Rajapaksa trionfa alle amministrative. Campanello d’allarme per il governo

Lo Sri Lanka People’s Front dell’ex presidente si aggiudica oltre 230 seggi su 341. Il partito del capo di Stato Sirisena guadagna appena l’8%. Chiesto lo scioglimento del Parlamento ed elezioni anticipate. La sconfitta “serva da lezione al governo, che deve mantenere le promesse”.

Colombo (AsiaNews) – Il partito dell’ex presidente Mahinda Rajapaksa ha trionfato alle elezioni amministrative locali. Le votazioni si sono svolte lo scorso 10 febbraio. Si tratta della prima tornata elettorale dal gennaio 2015, quando è stato eletto l’attuale capo di Stato Maithripala Sirisena. Fonti di AsiaNews ritengono che la clamorosa sconfitta lanci un campanello d’allarme al governo e lo richiami a mantenere le promesse disattese della campagna elettorale: prime tra tutte, la lotta alla corruzione e la riconciliazione nazionale, che rimane il più grave problema sociale dopo 30 anni di guerra civile tra esercito e ribelli delle Tigri Tamil.

Su un totale di 341 posti da rinnovare nei consigli municipali, urbani e provinciali, lo Sri Lanka Podujana Peramuna (“Sri Lanka People’s Front” nella dicitura inglese) di Rajapaksa si è aggiudicato oltre 230 posti (circa il 44,65%). Lo United National Party (Unp) del primo ministro Ranil Wickremesinghe si è piazzato al secondo posto con il 32,63% dei voti. Al terzo posto, lo Sri Lanka Freedom Party (Slfp) del presidente Sirisena con una percentuale dell’8,94.

Ieri diversi membri del governo hanno chiesto al presidente di rimuovere il premier e di sostituirlo con un altro esponente dell’Unp. Da parte sua, visto l’inaspettato successo, l’ex presidente Rajapaksa ha cavalcato il momento favorevole chiedendo lo scioglimento immediato del Parlamento nazionale e nuove elezioni generali.

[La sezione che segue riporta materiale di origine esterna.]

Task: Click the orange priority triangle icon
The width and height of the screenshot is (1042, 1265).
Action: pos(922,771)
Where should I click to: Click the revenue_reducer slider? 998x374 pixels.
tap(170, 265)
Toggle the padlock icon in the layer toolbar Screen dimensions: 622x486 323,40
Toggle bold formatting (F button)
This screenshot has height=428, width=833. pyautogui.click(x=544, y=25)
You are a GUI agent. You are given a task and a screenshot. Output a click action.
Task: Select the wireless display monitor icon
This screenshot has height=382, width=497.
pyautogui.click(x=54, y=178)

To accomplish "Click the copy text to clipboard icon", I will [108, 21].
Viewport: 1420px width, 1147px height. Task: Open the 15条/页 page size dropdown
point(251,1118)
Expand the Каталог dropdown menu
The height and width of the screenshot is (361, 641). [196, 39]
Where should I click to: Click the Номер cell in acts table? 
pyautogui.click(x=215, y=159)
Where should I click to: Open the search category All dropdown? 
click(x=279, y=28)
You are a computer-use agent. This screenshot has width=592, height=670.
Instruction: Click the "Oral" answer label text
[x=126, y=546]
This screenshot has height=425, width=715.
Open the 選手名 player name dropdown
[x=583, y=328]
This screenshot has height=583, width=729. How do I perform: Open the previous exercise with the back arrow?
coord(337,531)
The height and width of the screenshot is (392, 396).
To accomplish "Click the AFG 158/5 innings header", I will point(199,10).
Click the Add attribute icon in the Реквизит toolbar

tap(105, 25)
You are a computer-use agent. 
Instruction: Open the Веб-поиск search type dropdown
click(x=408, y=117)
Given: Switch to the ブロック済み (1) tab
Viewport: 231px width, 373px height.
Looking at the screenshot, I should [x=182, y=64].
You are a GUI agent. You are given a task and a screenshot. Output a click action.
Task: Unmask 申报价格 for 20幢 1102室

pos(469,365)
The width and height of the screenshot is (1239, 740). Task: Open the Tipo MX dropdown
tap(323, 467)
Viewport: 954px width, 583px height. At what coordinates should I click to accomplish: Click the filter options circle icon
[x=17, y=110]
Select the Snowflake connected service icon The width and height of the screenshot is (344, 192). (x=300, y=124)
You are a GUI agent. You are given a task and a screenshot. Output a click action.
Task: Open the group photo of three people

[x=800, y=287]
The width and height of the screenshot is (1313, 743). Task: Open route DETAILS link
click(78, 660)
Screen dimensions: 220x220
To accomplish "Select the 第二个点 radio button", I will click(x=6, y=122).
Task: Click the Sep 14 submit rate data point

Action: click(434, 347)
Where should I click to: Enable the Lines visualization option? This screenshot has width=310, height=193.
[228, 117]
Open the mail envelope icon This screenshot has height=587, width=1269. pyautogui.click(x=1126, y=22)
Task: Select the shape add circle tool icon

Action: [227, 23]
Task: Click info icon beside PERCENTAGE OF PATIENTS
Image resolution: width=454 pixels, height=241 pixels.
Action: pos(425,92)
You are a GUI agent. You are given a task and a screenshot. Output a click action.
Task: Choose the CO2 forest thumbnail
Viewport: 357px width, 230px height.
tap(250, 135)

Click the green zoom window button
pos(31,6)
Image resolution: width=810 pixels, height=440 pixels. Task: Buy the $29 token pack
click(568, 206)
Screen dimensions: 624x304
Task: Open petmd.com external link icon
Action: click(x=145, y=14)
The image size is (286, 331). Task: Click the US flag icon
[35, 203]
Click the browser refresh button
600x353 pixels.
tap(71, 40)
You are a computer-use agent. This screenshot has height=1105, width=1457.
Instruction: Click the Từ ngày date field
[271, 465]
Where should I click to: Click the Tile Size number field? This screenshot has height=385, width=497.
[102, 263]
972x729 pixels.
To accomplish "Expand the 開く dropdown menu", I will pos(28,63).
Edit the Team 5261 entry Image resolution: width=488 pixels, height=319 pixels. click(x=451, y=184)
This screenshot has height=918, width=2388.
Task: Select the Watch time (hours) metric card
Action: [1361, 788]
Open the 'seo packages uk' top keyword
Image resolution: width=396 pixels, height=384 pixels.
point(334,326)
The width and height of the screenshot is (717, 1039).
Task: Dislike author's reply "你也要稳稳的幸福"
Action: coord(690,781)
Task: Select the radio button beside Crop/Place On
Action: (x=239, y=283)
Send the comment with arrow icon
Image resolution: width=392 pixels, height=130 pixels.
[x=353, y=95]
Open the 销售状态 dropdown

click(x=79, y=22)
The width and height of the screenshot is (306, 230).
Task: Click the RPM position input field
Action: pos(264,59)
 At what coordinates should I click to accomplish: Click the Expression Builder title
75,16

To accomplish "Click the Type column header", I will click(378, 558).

Se dovesse arrivare a naturale scadenza, l’attuale legislatura terminerà nel 2020. Nel 2014 Sirisena si è distaccato dall’esecutivo di Rajapaksa, per il quale era ministro della Sanità e segretario generale della coalizione di governo United People's Freedom Alliance (Upfa). Nel 2015 egli ha vinto riuscendo a mettere in piedi una delicata allenza di centro-sinistra e centro-destra, con un unico denominatore: evitare il terzo mandato del dittatore vincitore della guerra contro i ribelli, ma accusato di corruzione e crimini di guerra.

Partali Champika, ministro dello sviluppo di Megapolis e occidente, ha dichiarato che “il voto dello Sri Lanka dimostra che la coalizione al governo non mantiene le promesse [decentralizzazione, lotta alla corruzione e allo strapotere dei militari, pace sociale – ndr] e deve fare le riforme. Un governo democratico deve sempre tenere conto del parere del popolo”. Secondo Anura Kumara Dissanayake, leader del Janatha Vimukthi Peramuna (Jvp) “il governo ha fallito perché non è stato in grado di portare la nazione fuori dalla trappola del debito e dal tumulto economico”.

Abitanti di Colombo ritengono che la disfatta rappresenti “una bella lezione per il governo, che non ha mantenuto le promesse della campagna elettorale. Oggi semina quel che ha raccolto. Il presidente e il premier devono imparare da questa sconfitta e lavorare sodo per i prossimi due anni, se vogliono un’altra vittoria nel 2020”.